-- Start of Excerpt --

I have been trying to optimise some SQL queries based on the assumption that Joining tables is more efficient than nesting queries. I am joining the same table multiple times to perform a different analysis on the data.
I have 2 tables:
transactions:
id | date_add | merchant_ id | transaction_type | amount
1 1488733332 108 add 20.00
2 1488733550 108 remove 5.00
and a calendar table which just lists dates so that I can create empty records where there are no transactions on particular days:
calendar:
id | datefield
1 2017-03-01
2 2017-03-02
3 2017-03-03
4 2017-03-04
I have many thousands of rows in the transactions table, and I'm trying to get an annual summary of total and different types of transactions per month (i.e 12 rows in total), where
transactions = sum of all "amount"s,
additions = sum of all "amounts" where transaction_type = "add"
redemptions = sum of all "amounts" where transaction_type = "remove"
result:
month | transactions | additions | redemptions
Jan 15 12 3
Feb 20 15 5
...
My initial query looks like this:
SELECT COALESCE(tr.transactions, 0) AS transactions,
COALESCE(ad.additions, 0) AS additions,
COALESCE(re.redemptions, 0) AS redemptions,
calendar.date
FROM (SELECT DATE_FORMAT(datefield, '%b %Y') AS date FROM calendar WHERE datefield LIKE '2017-%' GROUP BY YEAR(datefield), MONTH(datefield)) AS calendar
LEFT JOIN (SELECT COUNT(transaction_type) as transactions, from_unixtime(date_add, '%b %Y') as date_t FROM transactions WHERE merchant_id = 108 GROUP BY from_unixtime(date_add, '%b %Y')) AS tr
ON calendar.date = tr.date_t
LEFT JOIN (SELECT COUNT(transaction_type = 'add') as additions, from_unixtime(date_add, '%b %Y') as date_a FROM transactions WHERE merchant_id = 108 AND transaction_type = 'add' GROUP BY from_unixtime(date_add, '%b %Y')) AS ad
ON calendar.date = ad.date_a
LEFT JOIN (SELECT COUNT(transaction_type = 'remove') as redemptions, from_unixtime(date_add, '%b %Y') as date_r FROM transactions WHERE merchant_id = 108 AND transaction_type = 'remove' GROUP BY from_unixtime(date_add, '%b %Y')) AS re
ON calendar.date = re.date_r
I tried optimising and cleaning it up a little, removing the nested statements and came up with this:
SELECT
DATE_FORMAT(cal.datefield, '%b %d') as date,
IFNULL(count(ct.amount),0) as transactions,
IFNULL(count(a.amount),0) as additions,
IFNULL(count(r.amount),0) as redeptions
FROM calendar as cal
LEFT JOIN transactions as ct ON cal.datefield = date(from_unixtime(ct.date_add)) && ct.merchant_id = 108
LEFT JOIN transactions as r ON r.id = ct.id && r.transaction_type = 'remove'
LEFT JOIN transactions as a ON a.id = ct.id && a.transaction_type = 'add'
WHERE cal.datefield like '2017-%'
GROUP BY month(cal.datefield)

-- End of Excerpt --
-- Start of Rows --

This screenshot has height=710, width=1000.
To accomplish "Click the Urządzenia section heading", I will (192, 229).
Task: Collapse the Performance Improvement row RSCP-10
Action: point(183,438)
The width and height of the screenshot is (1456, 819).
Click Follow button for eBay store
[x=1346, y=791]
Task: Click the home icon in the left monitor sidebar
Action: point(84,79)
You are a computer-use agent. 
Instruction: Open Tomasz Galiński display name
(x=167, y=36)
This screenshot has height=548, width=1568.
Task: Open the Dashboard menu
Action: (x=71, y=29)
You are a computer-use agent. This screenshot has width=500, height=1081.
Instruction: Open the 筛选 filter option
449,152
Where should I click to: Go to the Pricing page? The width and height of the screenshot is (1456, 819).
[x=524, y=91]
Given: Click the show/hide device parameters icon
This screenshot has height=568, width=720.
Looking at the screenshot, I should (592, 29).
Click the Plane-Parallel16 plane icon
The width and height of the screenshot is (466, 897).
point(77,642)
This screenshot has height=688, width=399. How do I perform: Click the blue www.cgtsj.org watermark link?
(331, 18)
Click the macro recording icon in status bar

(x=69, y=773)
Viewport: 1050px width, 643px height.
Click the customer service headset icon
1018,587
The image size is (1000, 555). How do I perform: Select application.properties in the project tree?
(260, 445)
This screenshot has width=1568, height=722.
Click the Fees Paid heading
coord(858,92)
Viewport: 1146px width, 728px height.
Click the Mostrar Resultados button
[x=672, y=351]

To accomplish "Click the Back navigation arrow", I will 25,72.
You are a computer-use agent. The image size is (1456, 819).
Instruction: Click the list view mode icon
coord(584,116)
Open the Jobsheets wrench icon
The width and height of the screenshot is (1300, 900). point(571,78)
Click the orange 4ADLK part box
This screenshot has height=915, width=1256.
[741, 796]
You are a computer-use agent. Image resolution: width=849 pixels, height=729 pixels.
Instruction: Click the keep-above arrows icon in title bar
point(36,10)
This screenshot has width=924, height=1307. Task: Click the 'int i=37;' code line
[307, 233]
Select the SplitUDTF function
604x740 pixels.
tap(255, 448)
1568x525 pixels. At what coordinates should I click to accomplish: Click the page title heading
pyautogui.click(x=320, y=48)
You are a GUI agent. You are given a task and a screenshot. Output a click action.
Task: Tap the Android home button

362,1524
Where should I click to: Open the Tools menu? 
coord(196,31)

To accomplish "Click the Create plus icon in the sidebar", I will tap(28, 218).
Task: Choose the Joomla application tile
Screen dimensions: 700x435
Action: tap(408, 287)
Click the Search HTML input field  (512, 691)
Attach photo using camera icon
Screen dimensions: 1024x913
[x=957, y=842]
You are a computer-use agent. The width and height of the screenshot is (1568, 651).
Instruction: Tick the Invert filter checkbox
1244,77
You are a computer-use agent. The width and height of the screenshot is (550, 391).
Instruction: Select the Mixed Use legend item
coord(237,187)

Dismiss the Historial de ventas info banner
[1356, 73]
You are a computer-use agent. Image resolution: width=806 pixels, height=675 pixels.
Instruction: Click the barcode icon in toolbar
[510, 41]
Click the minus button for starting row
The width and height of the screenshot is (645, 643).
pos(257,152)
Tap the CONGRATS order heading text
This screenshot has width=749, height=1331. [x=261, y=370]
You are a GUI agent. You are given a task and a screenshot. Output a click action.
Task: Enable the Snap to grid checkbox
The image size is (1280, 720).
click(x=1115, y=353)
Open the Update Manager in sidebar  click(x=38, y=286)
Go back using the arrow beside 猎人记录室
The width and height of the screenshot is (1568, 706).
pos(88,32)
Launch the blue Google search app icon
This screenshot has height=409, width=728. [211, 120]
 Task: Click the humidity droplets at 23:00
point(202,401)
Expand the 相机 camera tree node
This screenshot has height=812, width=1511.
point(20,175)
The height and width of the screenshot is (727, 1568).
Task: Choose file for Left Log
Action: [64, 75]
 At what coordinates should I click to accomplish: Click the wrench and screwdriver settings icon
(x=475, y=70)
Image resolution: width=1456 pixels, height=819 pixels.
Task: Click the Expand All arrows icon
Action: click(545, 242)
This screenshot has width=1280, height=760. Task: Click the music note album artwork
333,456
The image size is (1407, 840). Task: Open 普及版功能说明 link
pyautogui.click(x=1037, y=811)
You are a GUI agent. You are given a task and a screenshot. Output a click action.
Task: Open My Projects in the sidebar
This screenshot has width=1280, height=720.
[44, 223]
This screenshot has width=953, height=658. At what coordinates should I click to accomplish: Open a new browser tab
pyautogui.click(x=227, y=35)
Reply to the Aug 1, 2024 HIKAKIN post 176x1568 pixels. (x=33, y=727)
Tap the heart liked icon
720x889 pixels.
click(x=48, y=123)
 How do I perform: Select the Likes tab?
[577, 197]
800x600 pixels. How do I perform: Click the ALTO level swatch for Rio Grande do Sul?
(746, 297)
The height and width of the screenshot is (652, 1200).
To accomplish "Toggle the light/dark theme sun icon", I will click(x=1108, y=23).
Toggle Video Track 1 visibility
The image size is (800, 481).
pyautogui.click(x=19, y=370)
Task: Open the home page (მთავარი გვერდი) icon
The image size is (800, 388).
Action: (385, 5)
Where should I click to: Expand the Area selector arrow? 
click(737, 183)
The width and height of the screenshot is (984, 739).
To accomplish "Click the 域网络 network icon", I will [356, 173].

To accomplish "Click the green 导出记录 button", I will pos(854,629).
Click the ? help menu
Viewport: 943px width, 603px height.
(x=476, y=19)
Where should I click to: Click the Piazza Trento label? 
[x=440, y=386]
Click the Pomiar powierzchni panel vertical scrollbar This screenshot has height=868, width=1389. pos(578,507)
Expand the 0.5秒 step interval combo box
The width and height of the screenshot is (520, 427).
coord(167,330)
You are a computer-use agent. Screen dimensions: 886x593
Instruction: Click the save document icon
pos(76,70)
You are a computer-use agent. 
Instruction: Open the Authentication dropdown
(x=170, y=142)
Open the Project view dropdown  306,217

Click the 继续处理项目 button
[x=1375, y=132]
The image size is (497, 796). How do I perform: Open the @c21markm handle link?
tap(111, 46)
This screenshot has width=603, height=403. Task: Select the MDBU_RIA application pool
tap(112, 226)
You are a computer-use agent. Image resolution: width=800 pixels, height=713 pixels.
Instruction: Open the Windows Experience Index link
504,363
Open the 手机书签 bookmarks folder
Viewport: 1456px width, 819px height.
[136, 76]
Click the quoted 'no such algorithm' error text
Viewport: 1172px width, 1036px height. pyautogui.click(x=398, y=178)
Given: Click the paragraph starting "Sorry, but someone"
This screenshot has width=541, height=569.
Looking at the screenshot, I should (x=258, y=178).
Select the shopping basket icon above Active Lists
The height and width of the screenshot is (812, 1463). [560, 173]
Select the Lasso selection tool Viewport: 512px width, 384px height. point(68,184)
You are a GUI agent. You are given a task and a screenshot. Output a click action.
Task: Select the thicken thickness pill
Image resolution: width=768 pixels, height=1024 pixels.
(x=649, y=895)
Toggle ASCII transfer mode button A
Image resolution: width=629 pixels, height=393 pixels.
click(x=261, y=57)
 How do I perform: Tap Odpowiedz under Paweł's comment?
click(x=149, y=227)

-- End of Rows --

Can you carry on writing the post about optimizing SQL joins, starting right after its second query? The listing above is unrelated to the post about optimizing SQL joins.

_Answer to this problem_.
I was surprised to see that the revised statement was about 20x slower than the original with my dataset. Have I missed some sort of logic? Is there a better way to achieve the same result with a more streamlined query, given I am joining the same table multiple times?
EDIT:
So to further explain the results I'm looking for - I'd like a single row for each month of the year (12 rows) each with a column for the total transactions, total additions, and total redemptions in each month.
The first query I was getting a result in about 0.5 sec but with the second I was getting results in 9.5sec.
Looking to your query You could use a single left join with case when
SELECT COALESCE(t.transactions, 0) AS transactions,
COALESCE(t.additions, 0) AS additions,
COALESCE(t.redemptions, 0) AS redemptions,
calendar.date
FROM (SELECT DATE_FORMAT(datefield, '%b %Y') AS date
FROM calendar
WHERE datefield LIKE '2017-%'
GROUP BY YEAR(datefield), MONTH(datefield)) AS calendar
LEFT JOIN
( select
COUNT(transaction_type) as transactions
, sum( case when transaction_type = 'add' then 1 else 0 end ) as additions
, sum( case when transaction_type = 'remove' then 1 else 0 end ) as redemptions
, from_unixtime(date_add, '%b %Y') as date_t
FROM transactions
WHERE merchant_id = 108
GROUP BY from_unixtime(date_add, '%b %Y' ) t ON calendar.date = t.date_t
First I would create a derived table with timestamp ranges for every month from your calendar table. This way a join with the transactions table will be efficient if date_add is indexed.
select month(c.datefield) as month,
unix_timestamp(timestamp(min(c.datefield), '00:00:00')) as ts_from,
unix_timestamp(timestamp(max(c.datefield), '23:59:59')) as ts_to
from calendar c
where c.datefield between '2017-01-01' and '2017-12-31'
group by month(c.datefield)
Join it with the transaactions table and use conditional aggregations to get your data:
select c.month,
sum(t.amount) as transactions,
sum(case when t.transaction_type = 'add' then t.amount else 0 end) as additions,
sum(case when t.transaction_type = 'remove' then t.amount else 0 end) as redemptions
from (
select month(c.datefield) as m, date_format(c.datefield, '%b') as `month`
unix_timestamp(timestamp(min(c.datefield), '00:00:00')) as ts_from,
unix_timestamp(timestamp(max(c.datefield), '23:59:59')) as ts_to
from calendar c
where c.datefield between '2017-01-01' and '2017-12-31'
group by month(c.datefield), date_format(c.datefield, '%b')
) c
left join transactions t on t.date_add between c.ts_from and c.ts_to
where t.merchant_id = 108
group by c.m, c.month
order by c.m
Related
Could you help me to calculate percent of users, which made payments?
I've got two tables:
activity
user_id login_time
201 01.01.2017
202 01.01.2017
255 04.01.2017
255 05.01.2017
256 05.01.2017
260 15.03.2017
2
payments
user_id payment_date
200 01.01.2017
202 01.01.2017
255 05.01.2017
I try to use this query, but it calculates wrong percent:
SELECT activity.login_time, (select COUNT(distinct payments.user_id)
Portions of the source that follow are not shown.